The God who Provides

   "The God Who Provides"... this phrase has been stuck in my head since last evening.  As I write this, it is Easter Sunday Morning.  And I find myself grateful on so many levels...

  We had a remarkable event last night.  We had gathered around the table, nine of us, for an Easter dinner.  I was missing mom, but she was minutes away, at Hospice House, and we were eating the ham she had provided.

  That is a funny story on its own... the ham.  Two weeks ago she asked dad to bring her the Save-on-Foods flyer.  She was looking for the free (for points) ham event that happens every year.  And she had enough points.  Sure enough, blazoned on the front of the flyer was the free ham... I thought she was going to muster up enough strength to go and get it, but I assured her I would pick it up and we would have it for Easter.

  So yes, yesterday we were eating this lovely ham, and buns lovingly made by mom's cousin, Virginia,.  We have been so blessed by MANY gifts of food these last weeks, and each gift has been appreciated!  It reminded me again of the outpouring of food after my dear nephew Chris died.  I still have one of the baskets that was full of food after his memorial.  To me it is a reminder of God's provision... we fed 1000 people at his memorial and there was enough food leftover to feed 800 people on Vancouver's eastside... I'll never forget that.

  So yes, back to our dinner.  We had just finished eating, and a dear friend of moms showed up...with an incredible dessert.  I had not known earlier in the day she was making this for us.  But when she arrived, it was dessert time...(and we Mennonites are known to always have dessert - at least at special occasions!!).  My brother was here and is gluten intolerant.  I was going to cut up some fruit...

  So when she announced that this amazing trifle, lovingly made was gluten free, more than one of us was moved to tears... it was so timely, so sweet, such a lovely gift in a bittersweet time.  To me, so symbolic of how God provides...and it is exactly what we need and more... abundant, sweet, overflowing with love.

  Isn't that what Easter is all about?  The gift of love that God lavishly provides through His Son?  He promises to be with us, to provide, to comfort, and we are not alone.

  Wishing each one a Blessed Easter, with thankfulness.

Friday, March 29, 2013

Orchids and Mom

Two weeks ago today, we brought mom home from hospice so she could enjoy her home for a few hours and take care of a few things.

#### Instructions
A. Retype everything in the Easter post from "We had a remarkable" down to "she had provided.".
B. Does the Easter post agree with each statement below? Answer yes or no for each, and quote the words from the post that settle it.
(i) Nine people sat down together for the Easter dinner.
(ii) The buns served at the dinner were made by the writer's mom.
(iii) After the memorial, enough food was left over to feed 800 people on Vancouver's eastside.

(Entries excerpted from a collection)
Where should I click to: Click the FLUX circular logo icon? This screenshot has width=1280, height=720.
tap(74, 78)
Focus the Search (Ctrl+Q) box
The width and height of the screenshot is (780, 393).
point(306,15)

#### Solution list
A.
We had a remarkable event last night.  We had gathered around the table, nine of us, for an Easter dinner.  I was missing mom, but she was minutes away, at Hospice House, and we were eating the ham she had provided.

B.
(i) Yes: "We had gathered around the table, nine of us, for an Easter dinner."
(ii) No: "buns lovingly made by mom's cousin, Virginia"
(iii) Yes: "there was enough food leftover to feed 800 people on Vancouver's eastside"